The task »
From the first line through the line containing "This screenshot has width=1440, height=900.", transcribe the records exactly and include no other lines.
(Record excerpts begins)
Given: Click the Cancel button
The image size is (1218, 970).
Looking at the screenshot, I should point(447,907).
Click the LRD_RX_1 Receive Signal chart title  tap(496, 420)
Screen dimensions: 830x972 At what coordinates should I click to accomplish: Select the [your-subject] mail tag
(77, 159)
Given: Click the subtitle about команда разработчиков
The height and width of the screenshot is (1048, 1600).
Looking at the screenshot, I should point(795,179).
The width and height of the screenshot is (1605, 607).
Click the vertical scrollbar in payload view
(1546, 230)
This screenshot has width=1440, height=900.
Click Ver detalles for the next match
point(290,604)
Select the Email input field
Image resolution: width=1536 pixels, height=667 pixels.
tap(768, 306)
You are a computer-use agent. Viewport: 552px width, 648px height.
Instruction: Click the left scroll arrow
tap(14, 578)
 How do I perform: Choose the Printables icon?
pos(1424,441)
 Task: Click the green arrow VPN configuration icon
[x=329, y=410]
(Record excerpts ends)
The answer »
Given: Click the Cancel button
The image size is (1218, 970).
Looking at the screenshot, I should point(447,907).
Click the LRD_RX_1 Receive Signal chart title  tap(496, 420)
Screen dimensions: 830x972 At what coordinates should I click to accomplish: Select the [your-subject] mail tag
(77, 159)
Given: Click the subtitle about команда разработчиков
The height and width of the screenshot is (1048, 1600).
Looking at the screenshot, I should point(795,179).
The width and height of the screenshot is (1605, 607).
Click the vertical scrollbar in payload view
(1546, 230)
This screenshot has width=1440, height=900.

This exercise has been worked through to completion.